**** DOCUMENT TEXT ****

Between 1959 and 1981 he worked in journalism as a correspondent for the Polish Press News Agency in Africa, Asia and Latin America, collaborating with such publications as Time, the New York Times and Frankfurter Allgemeine Zeitung. He is considered one of the world's top reporters, a person about whom authors like Susan Sontag and Paul Auster said, in their nomination for his candidature, that, "I cannot think of another living writer, novelist, poet or essayist whose work is more important to me". He sat on several editorial boards, and since 1962 combined his work as a journalist (inspiring García Márquez to label him "an authority on the subject") with his literary activities. He is the author of nineteen books, of which nearly a million copies have been sold, and some of which have been translated into over thirty languages. The Bush, Polish Style (1962) was his first work, which was followed by others such as The Emperor (1978) - on the decadence of Haile Selassie's reign in Ethiopia - , The Sha of Shahs (1982), The Soccer War (1992), Lapidarium (1990), Imperium (1994) - on the break-up of the Soviet Union -, Ebony (1998) - on the future of the African continent - as well as Z Afryki (Out of Africa) (2000), a photograph album.
Invested doctor honoris causa for the University of Silesia in 1997, he was won various awards for his literary creation, including the Alfred Jurzykowski Award (New York, 1994), the Hansischer Goethe (Hamburg, 1998) and the Imegna (Italy, 2000).

****

▶ [EXERCISE SET]
1. In the biographical passage, rewrite everything from "Invested doctor honoris" down to "Imegna (Italy, 2000).", changing "literary creation" to "literary work".
2. Answer these questions using the biographical passage:
(a) For which news agency did he work as a correspondent between 1959 and 1981?
(b) How many books is he the author of?
(c) Which university invested him doctor honoris causa, and in what year?

**** THE DATA ****

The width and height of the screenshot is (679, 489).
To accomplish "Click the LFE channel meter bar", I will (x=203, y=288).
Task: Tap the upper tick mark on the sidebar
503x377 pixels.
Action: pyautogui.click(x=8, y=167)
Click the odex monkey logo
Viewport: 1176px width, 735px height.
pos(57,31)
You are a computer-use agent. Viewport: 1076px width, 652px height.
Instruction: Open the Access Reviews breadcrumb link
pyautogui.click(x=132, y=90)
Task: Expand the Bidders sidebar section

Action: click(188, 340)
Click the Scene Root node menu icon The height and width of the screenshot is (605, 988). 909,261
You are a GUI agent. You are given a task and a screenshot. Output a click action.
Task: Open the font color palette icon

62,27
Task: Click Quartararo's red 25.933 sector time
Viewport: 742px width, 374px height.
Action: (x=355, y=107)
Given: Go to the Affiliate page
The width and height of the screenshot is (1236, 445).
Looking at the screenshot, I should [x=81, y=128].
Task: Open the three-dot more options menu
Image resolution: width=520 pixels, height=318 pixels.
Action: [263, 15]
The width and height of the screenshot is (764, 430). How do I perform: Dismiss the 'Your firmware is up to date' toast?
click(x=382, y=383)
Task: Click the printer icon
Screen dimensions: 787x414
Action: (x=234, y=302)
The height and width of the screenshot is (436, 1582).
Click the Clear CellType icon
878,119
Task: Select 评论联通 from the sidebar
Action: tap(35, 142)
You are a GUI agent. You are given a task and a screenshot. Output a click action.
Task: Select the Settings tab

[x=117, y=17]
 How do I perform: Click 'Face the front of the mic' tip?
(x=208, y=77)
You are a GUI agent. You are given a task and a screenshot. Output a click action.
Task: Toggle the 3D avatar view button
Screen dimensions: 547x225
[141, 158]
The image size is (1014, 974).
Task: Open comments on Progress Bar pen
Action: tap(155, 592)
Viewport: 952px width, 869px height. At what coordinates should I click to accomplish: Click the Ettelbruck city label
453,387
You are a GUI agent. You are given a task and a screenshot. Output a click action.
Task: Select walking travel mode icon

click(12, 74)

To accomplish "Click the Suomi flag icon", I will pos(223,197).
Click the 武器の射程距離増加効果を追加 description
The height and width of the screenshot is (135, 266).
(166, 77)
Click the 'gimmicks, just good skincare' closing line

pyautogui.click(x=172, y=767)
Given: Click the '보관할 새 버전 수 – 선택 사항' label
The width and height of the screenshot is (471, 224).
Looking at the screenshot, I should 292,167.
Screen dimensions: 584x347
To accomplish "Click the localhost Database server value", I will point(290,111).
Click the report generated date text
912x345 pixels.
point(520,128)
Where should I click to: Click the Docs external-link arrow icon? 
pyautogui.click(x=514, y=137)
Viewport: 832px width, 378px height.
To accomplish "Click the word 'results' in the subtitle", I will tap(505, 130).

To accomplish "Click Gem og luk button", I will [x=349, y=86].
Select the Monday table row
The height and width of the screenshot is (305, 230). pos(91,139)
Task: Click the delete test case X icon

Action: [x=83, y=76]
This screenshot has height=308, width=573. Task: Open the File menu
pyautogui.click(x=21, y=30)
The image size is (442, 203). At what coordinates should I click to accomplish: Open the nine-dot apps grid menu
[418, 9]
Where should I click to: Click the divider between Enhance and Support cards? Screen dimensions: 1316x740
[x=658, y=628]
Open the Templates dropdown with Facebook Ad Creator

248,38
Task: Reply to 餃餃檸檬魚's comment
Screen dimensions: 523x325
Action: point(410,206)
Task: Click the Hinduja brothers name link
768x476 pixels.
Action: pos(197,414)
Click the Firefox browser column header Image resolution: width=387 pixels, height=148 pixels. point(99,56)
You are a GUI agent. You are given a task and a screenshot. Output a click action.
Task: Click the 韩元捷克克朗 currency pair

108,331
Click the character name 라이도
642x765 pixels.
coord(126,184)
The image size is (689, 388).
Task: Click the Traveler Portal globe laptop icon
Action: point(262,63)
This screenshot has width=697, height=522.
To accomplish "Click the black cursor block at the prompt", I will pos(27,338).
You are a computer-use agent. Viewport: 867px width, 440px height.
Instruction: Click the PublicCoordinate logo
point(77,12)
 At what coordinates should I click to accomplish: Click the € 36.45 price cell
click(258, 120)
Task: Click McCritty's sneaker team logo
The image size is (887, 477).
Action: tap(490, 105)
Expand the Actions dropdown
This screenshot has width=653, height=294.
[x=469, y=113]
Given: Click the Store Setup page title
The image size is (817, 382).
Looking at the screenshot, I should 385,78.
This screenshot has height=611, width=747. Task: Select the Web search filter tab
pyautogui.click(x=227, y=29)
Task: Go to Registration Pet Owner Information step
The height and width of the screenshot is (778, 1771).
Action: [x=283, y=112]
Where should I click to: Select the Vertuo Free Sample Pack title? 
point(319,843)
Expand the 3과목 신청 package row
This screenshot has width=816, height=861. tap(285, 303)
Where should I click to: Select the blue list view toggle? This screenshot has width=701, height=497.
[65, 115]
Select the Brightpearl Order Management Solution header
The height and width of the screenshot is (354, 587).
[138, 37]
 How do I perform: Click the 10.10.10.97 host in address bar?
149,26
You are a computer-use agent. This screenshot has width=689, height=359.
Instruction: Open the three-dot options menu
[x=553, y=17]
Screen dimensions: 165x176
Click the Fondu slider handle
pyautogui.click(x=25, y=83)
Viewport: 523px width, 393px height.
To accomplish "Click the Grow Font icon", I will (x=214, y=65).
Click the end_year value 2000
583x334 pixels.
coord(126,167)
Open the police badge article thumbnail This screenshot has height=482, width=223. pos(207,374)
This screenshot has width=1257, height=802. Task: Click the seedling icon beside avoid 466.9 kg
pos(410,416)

****

▶ [SOLUTIONS TO THE TASKS]
1.
Invested doctor honoris causa for the University of Silesia in 1997, he was won various awards for his literary work, including the Alfred Jurzykowski Award (New York, 1994), the Hansischer Goethe (Hamburg, 1998) and the Imegna (Italy, 2000).

2.
(a) The Polish Press News Agency
(b) Nineteen
(c) The University of Silesia, in 1997